Pain is a unique personal experience showing variability where gender and sex related effects might contribute. The mechanisms underlying the differences between women and men are currently unknown but are likely to be complex and involving interactions between biological, sociocultural and psychological aspects.
In women, painful experimental stimuli are generally reported to produce a greater intensity of pain than in men.
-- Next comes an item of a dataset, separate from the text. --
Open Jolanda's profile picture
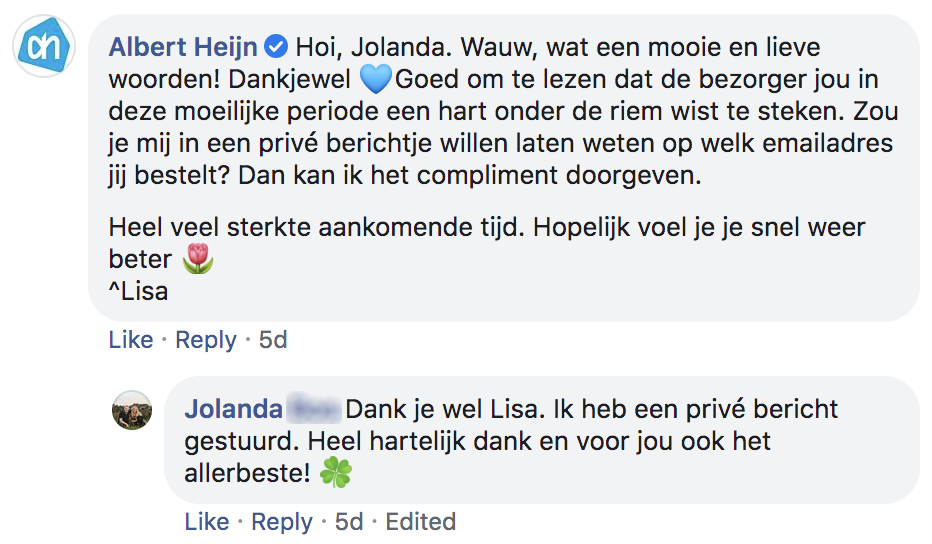This screenshot has height=544, width=932. pyautogui.click(x=132, y=410)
Clinical pain is often reported with higher severity and frequency, longer duration, and present in a greater number of body regions in women than in men. Women are also more likely to experience a number of painful conditions such as fibromyalgia, temporomandibular dysfunction, migraine, rheumatoid arthritis and irritable bowel syndrome. With regard to biological factors, quantitative as well as qualitative differences in the endogenous pain inhibitory systems have been implicated, as well as an influence of gonadal hormones. Psychosocial factors like sex role beliefs, pain coping strategies, and pain related expectancies may also contribute to the differences. Being exposed to repeated painful visceral events (eg menses, labour) during life may contribute to an increased sensitivity to, and greater prevalence of, pain among women.
When assessing the outcome of pharmacological and non-pharmacological therapies in pain treatment, the factors of gender and sex should be taken into account as the response to an intervention may differ. Preferably, treatment recommendations should be based on studies using both women and men as the norm. Due to variability in results, findings from animal studies and experiments in healthy subjects should be interpreted with care.